BEGIN Excerpt provided
Among the many obstacles to enacting federal limits on climate pollution, none has been more daunting than the Supreme Court. That is where the Obama administration’s efforts to regulate power plant emissions met their demise and where the Biden administration’s attempts will no doubt land.

A forthcoming study seeks to inform how courts consider challenges to these regulations by establishing once and for all that the lawmakers who shaped the Clean Air Act in 1970 knew scientists considered carbon dioxide an air pollutant, and that these elected officials were intent on limiting its emissions.

The research, expected to be published next week in the journal Ecology Law Quarterly, delves deep into congressional archives to uncover what it calls a “wide-ranging and largely forgotten conversation between leading scientists, high-level administrators at federal agencies, members of Congress” and senior staff under Presidents Lyndon Johnson and Richard Nixon. That conversation detailed what had become the widely accepted science showing that carbon dioxide pollution from fossil fuels was accumulating in the atmosphere and would eventually warm the global climate.

The findings could have important implications in light of a legal doctrine the Supreme Court established when it struck down the Obama administration’s power plant rules, said Naomi Oreskes, a history of science professor at Harvard University and the study’s lead author. That so-called “major questions” doctrine asserted that when courts hear challenges to regulations with broad economic and political implications, they ought to consider lawmakers’ original intent and the broader context in which legislation was passed.

“The Supreme Court has implied that there’s no way that the Clean Air Act could really have been intended to apply to carbon dioxide because Congress just didn’t really know about this issue at that time,” Oreskes said. “We think that our evidence shows that that is false.”

The work began in 2013 after Oreskes arrived at Harvard, she said, when a call from a colleague prompted the question of what Congress knew about climate science in the 1960s as it was developing Clean Air Act legislation. She had already co-authored the book Merchants of Doubt, about the efforts of industry-funded scientists to cast doubt about the risks of tobacco and global warming, and was familiar with the work of scientists studying climate change in the 1950s. “What I didn’t know,” she said, “was how much they had communicated that, particularly to Congress.”

Oreskes hired a researcher to start looking, and what they both found surprised her. The evidence they uncovered includes articles cataloged by the staff of the act’s chief architect, proceedings of scientific conferences attended by members of Congress, and correspondence with constituents and scientific advisers to Johnson and Nixon. The material included documents pertaining not only to environmental champions but also to other prominent members of Congress.

“These were people really at the center of power,” Oreskes said.
END Excerpt provided
BEGIN Data excerpts
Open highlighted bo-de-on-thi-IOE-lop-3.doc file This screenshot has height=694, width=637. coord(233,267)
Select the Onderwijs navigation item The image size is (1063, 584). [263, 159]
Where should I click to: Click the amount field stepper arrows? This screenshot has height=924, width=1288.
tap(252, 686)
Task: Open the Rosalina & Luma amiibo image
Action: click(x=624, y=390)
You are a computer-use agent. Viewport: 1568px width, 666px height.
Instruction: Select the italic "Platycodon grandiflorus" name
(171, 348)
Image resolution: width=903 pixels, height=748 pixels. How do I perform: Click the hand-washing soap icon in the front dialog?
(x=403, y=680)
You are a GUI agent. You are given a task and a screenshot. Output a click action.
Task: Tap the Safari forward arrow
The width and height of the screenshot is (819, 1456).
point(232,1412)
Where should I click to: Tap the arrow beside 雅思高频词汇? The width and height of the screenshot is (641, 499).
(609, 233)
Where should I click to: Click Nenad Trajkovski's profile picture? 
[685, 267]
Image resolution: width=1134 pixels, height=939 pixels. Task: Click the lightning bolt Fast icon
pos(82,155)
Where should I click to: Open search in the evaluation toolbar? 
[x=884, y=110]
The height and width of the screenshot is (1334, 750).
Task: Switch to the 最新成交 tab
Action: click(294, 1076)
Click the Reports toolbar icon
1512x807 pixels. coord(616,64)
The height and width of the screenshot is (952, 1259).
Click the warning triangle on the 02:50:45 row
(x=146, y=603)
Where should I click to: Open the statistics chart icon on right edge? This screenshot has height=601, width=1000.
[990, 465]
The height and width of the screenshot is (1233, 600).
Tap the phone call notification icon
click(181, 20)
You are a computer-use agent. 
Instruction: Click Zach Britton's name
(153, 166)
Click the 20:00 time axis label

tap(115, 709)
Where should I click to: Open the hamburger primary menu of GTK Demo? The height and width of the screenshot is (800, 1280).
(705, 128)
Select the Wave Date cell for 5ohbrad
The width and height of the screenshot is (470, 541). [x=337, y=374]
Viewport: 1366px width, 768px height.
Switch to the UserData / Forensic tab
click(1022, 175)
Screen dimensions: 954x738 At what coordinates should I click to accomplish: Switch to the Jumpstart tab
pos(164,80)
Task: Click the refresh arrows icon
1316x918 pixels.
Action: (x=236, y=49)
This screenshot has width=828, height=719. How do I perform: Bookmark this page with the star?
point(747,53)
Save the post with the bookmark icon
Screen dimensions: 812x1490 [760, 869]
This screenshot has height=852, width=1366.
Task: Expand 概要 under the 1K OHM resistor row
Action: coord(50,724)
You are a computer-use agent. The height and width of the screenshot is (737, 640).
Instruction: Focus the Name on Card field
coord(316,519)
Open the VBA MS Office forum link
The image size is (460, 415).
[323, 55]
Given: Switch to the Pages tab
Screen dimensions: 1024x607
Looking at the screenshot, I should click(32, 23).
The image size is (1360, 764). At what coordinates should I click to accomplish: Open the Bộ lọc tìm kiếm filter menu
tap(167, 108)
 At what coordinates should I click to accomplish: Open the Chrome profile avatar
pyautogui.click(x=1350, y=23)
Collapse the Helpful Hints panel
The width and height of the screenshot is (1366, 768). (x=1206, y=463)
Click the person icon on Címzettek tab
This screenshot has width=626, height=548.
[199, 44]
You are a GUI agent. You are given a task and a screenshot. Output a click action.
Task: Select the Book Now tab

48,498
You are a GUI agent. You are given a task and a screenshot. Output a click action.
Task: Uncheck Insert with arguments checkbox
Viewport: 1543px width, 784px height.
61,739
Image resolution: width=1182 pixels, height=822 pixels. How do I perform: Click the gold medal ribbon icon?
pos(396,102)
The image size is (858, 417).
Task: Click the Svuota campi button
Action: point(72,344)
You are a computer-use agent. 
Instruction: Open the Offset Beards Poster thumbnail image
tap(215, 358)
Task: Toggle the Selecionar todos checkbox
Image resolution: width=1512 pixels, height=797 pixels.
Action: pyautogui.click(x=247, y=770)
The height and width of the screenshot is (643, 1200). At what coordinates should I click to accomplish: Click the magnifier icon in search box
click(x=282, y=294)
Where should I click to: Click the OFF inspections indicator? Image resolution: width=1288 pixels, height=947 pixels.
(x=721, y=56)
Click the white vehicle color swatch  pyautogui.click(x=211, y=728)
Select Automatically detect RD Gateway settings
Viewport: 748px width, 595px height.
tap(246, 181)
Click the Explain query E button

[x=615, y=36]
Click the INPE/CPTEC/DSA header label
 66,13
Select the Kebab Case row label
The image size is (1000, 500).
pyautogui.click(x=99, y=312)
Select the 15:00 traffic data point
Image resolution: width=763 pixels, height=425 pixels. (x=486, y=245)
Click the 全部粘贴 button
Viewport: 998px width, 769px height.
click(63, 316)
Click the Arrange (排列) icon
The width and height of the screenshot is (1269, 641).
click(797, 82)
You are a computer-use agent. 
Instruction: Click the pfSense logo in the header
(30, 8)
END Data excerpts
• **Requirement A**
In the excerpt about the Clean Air Act study, which journal is expected to publish the research?
• **Requirement B**
Return, word for word, the part of the excerpt about the Clean Air Act study that opens with the words containing "A forthcoming study" and closes with "limiting its emissions.".

• **Response A**
Ecology Law Quarterly

• **Response B**
A forthcoming study seeks to inform how courts consider challenges to these regulations by establishing once and for all that the lawmakers who shaped the Clean Air Act in 1970 knew scientists considered carbon dioxide an air pollutant, and that these elected officials were intent on limiting its emissions.